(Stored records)
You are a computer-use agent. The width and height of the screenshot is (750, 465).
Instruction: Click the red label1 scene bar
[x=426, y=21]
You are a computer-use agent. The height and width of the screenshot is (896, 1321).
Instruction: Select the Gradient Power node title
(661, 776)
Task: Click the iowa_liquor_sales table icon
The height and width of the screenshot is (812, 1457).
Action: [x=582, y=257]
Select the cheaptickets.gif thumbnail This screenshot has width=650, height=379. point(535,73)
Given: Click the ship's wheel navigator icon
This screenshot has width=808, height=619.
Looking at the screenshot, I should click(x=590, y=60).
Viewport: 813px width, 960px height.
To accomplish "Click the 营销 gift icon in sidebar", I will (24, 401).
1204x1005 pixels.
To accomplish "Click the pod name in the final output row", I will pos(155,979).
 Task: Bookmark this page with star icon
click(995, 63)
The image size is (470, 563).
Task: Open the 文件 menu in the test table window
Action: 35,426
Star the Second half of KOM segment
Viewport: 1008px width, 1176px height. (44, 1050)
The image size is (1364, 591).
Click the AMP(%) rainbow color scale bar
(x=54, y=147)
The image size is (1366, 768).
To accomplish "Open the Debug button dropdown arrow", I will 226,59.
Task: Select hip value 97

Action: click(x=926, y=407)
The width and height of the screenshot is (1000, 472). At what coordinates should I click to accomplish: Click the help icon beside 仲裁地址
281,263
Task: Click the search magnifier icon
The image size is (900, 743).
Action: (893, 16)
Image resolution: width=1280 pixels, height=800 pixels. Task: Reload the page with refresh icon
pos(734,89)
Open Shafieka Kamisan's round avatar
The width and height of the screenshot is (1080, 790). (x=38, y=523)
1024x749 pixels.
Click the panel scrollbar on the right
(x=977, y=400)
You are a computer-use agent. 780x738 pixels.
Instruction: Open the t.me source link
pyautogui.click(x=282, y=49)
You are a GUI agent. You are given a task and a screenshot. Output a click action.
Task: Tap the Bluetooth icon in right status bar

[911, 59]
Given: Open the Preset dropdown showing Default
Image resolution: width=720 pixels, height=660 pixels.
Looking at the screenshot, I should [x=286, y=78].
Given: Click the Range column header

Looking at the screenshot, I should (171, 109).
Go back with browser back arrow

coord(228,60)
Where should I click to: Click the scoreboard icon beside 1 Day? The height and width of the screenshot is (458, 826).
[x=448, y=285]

• _Problem statement_
Reproduce each record shown above without altering a single word.

• _Output of the exercise_
You are a computer-use agent. The width and height of the screenshot is (750, 465).
Instruction: Click the red label1 scene bar
[x=426, y=21]
You are a computer-use agent. The height and width of the screenshot is (896, 1321).
Instruction: Select the Gradient Power node title
(661, 776)
Task: Click the iowa_liquor_sales table icon
The height and width of the screenshot is (812, 1457).
Action: [x=582, y=257]
Select the cheaptickets.gif thumbnail This screenshot has width=650, height=379. point(535,73)
Given: Click the ship's wheel navigator icon
This screenshot has width=808, height=619.
Looking at the screenshot, I should click(x=590, y=60).
Viewport: 813px width, 960px height.
To accomplish "Click the 营销 gift icon in sidebar", I will (24, 401).
1204x1005 pixels.
To accomplish "Click the pod name in the final output row", I will pos(155,979).
 Task: Bookmark this page with star icon
click(995, 63)
The image size is (470, 563).
Task: Open the 文件 menu in the test table window
Action: 35,426
Star the Second half of KOM segment
Viewport: 1008px width, 1176px height. (44, 1050)
The image size is (1364, 591).
Click the AMP(%) rainbow color scale bar
(x=54, y=147)
The image size is (1366, 768).
To accomplish "Open the Debug button dropdown arrow", I will 226,59.
Task: Select hip value 97

Action: click(x=926, y=407)
The width and height of the screenshot is (1000, 472). At what coordinates should I click to accomplish: Click the help icon beside 仲裁地址
281,263
Task: Click the search magnifier icon
The image size is (900, 743).
Action: (893, 16)
Image resolution: width=1280 pixels, height=800 pixels. Task: Reload the page with refresh icon
pos(734,89)
Open Shafieka Kamisan's round avatar
The width and height of the screenshot is (1080, 790). (x=38, y=523)
1024x749 pixels.
Click the panel scrollbar on the right
(x=977, y=400)
You are a computer-use agent. 780x738 pixels.
Instruction: Open the t.me source link
pyautogui.click(x=282, y=49)
You are a GUI agent. You are given a task and a screenshot. Output a click action.
Task: Tap the Bluetooth icon in right status bar

[911, 59]
Given: Open the Preset dropdown showing Default
Image resolution: width=720 pixels, height=660 pixels.
Looking at the screenshot, I should [x=286, y=78].
Given: Click the Range column header

Looking at the screenshot, I should (171, 109).
Go back with browser back arrow

coord(228,60)
Where should I click to: Click the scoreboard icon beside 1 Day? The height and width of the screenshot is (458, 826).
[x=448, y=285]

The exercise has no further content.